SUPPLIED DATA →

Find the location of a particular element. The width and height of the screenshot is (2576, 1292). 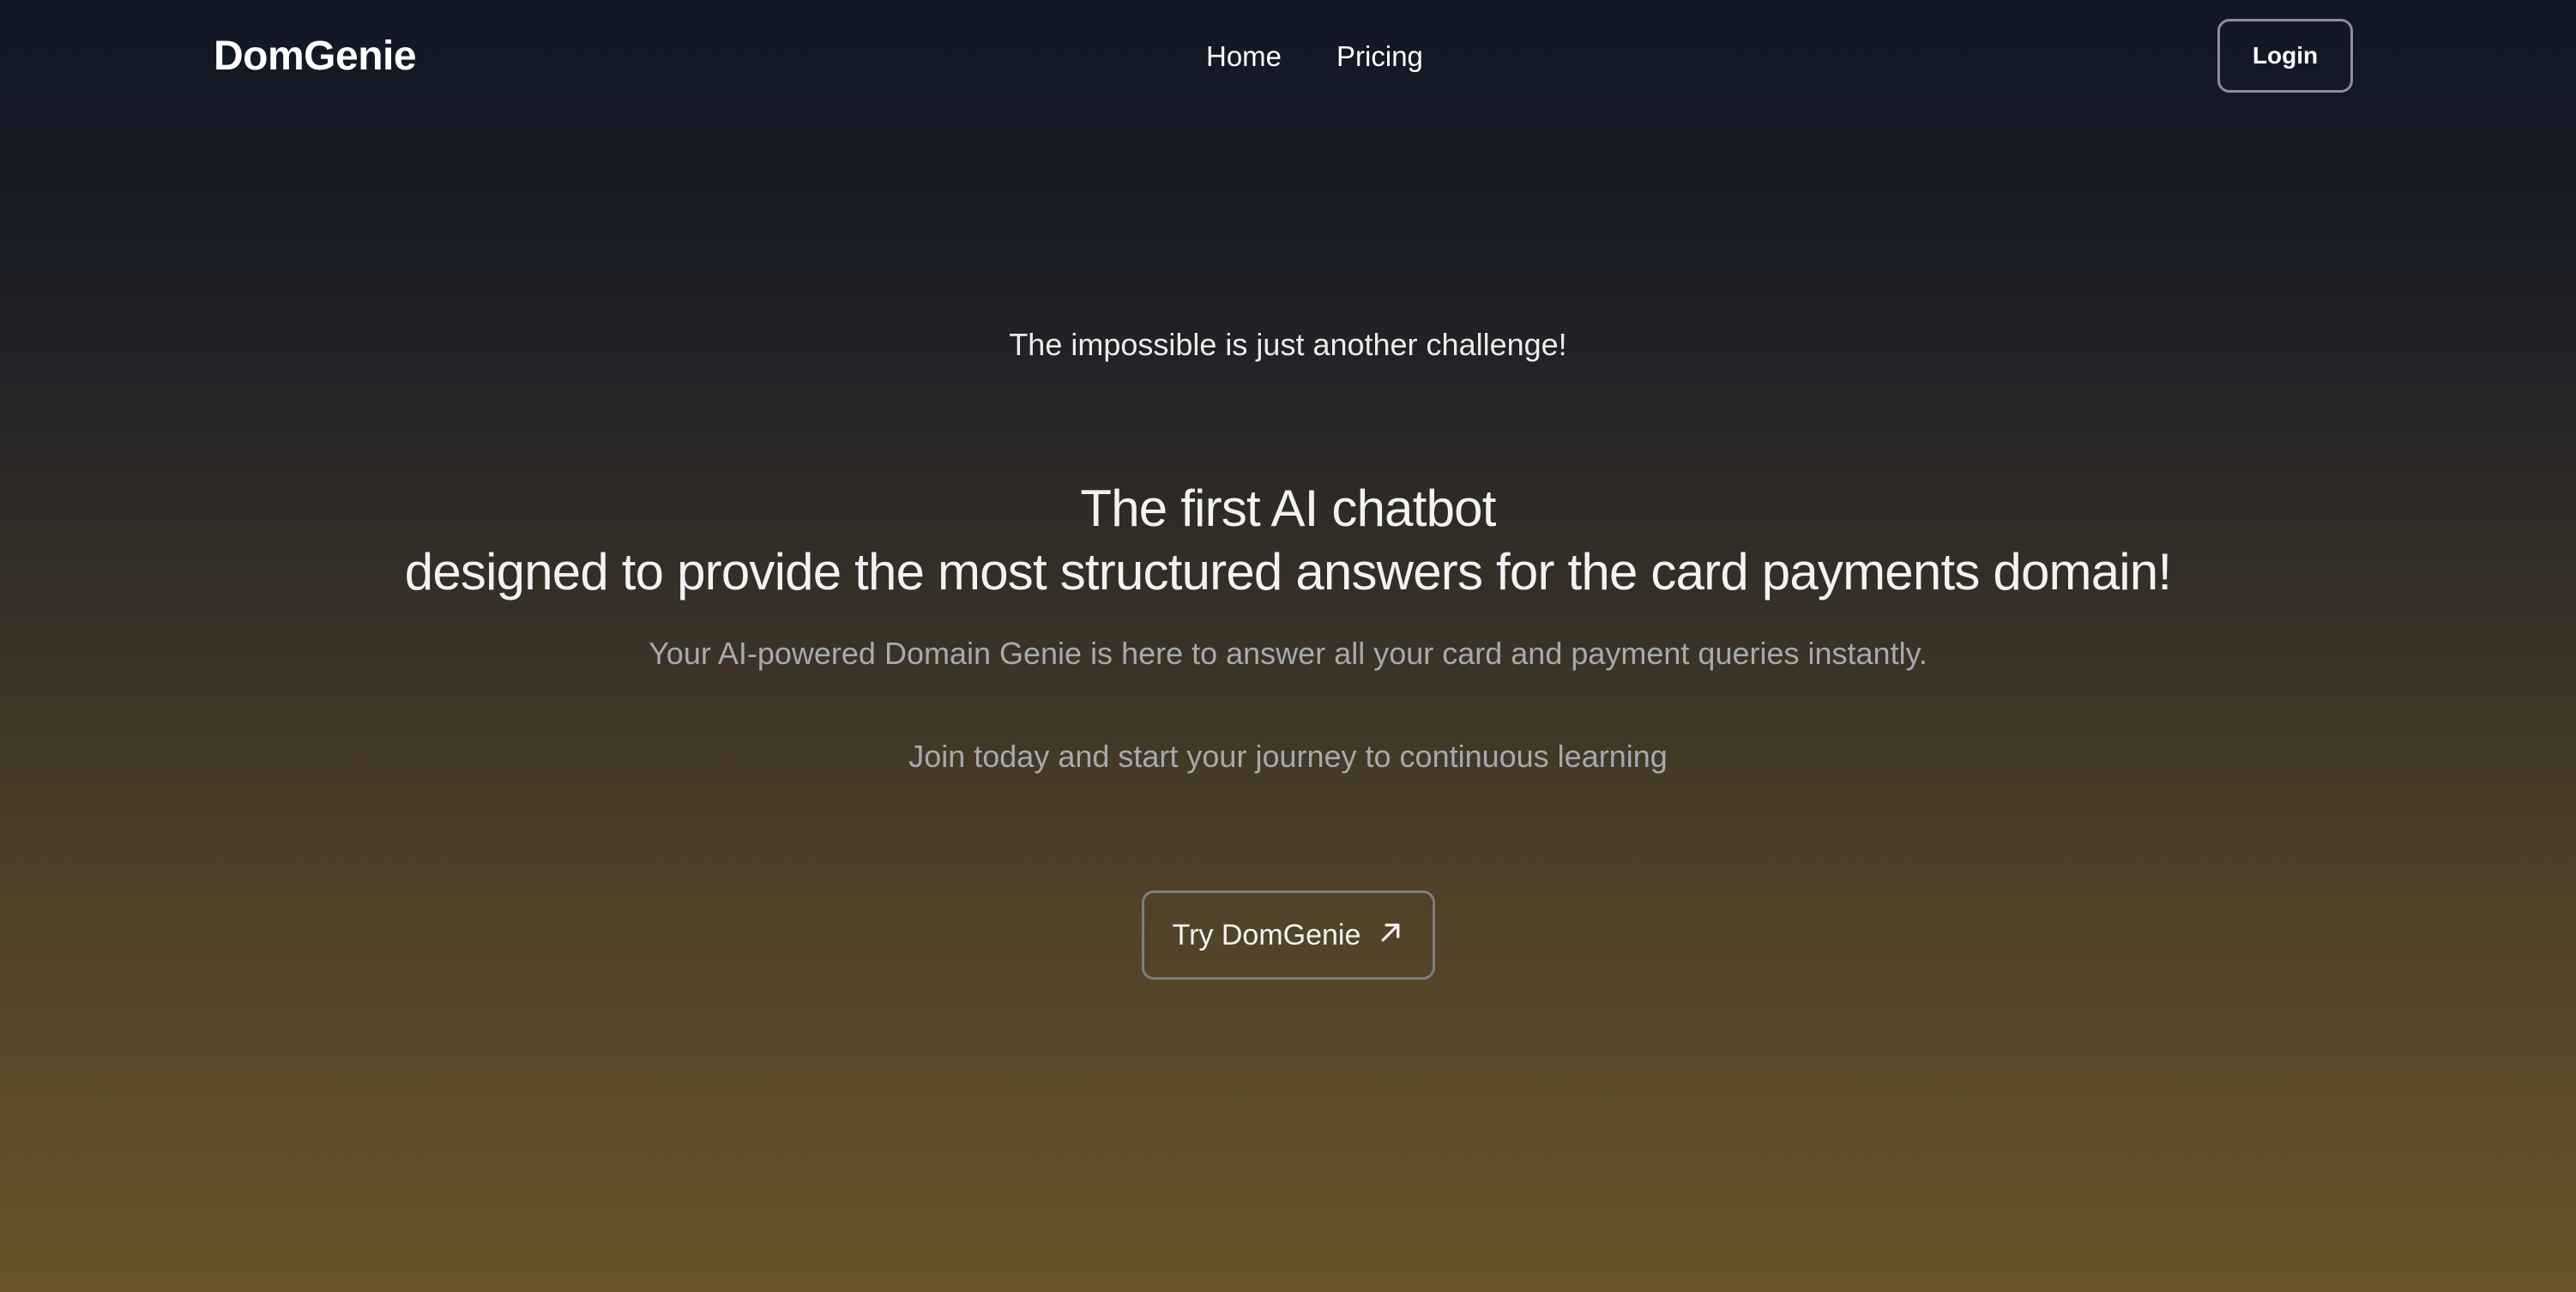

try-domgenie-label: Try DomGenie is located at coordinates (1266, 934).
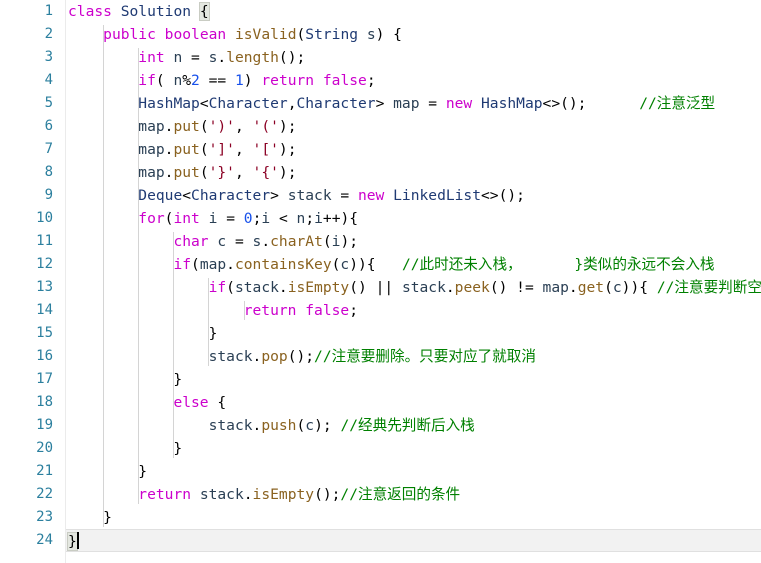  I want to click on code-token-op: ), so click(252, 80).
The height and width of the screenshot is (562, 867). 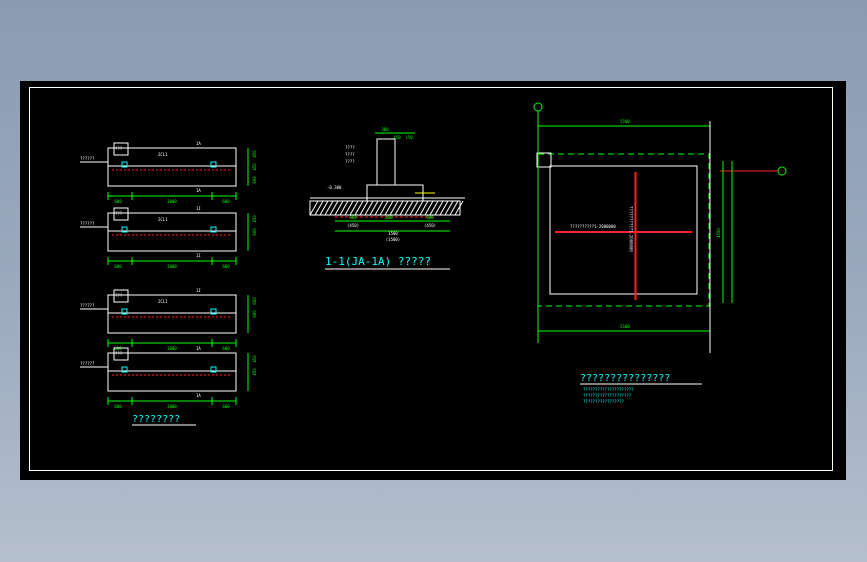 What do you see at coordinates (625, 122) in the screenshot?
I see `plan-dim-top-text: 5100` at bounding box center [625, 122].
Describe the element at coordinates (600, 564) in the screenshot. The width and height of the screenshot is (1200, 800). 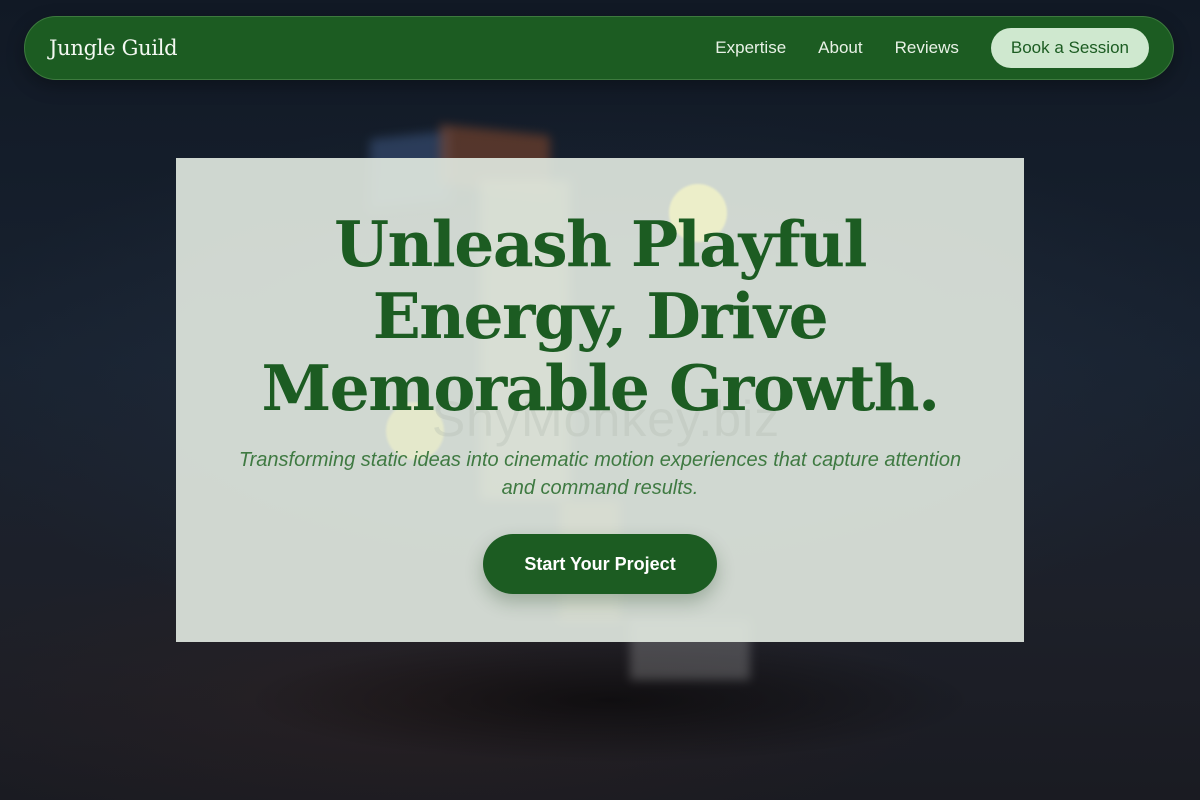
I see `start-project-button: Start Your Project` at that location.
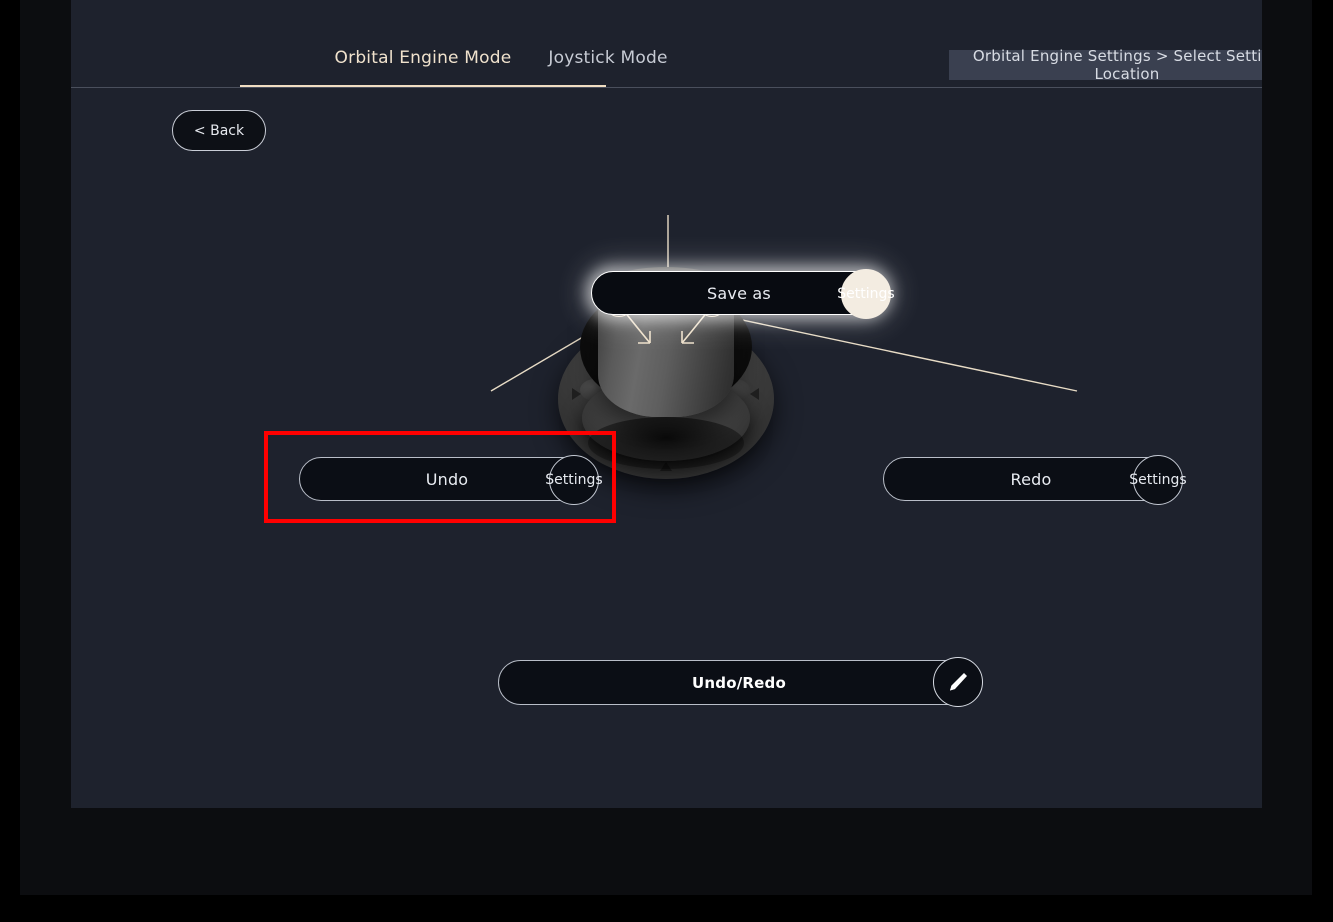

ASSIGNMENT →
Can you rewrite the listing lines starting at the line containing "Describe the element" and ending at the end of the listing, with "screenshot" replaced by "image" and nothing else changed? Leave the pictures out of your answer.

ANSWER AREA →
Describe the element at coordinates (600, 564) in the image. The width and height of the image is (1200, 800). 
I see `start-project-button: Start Your Project` at that location.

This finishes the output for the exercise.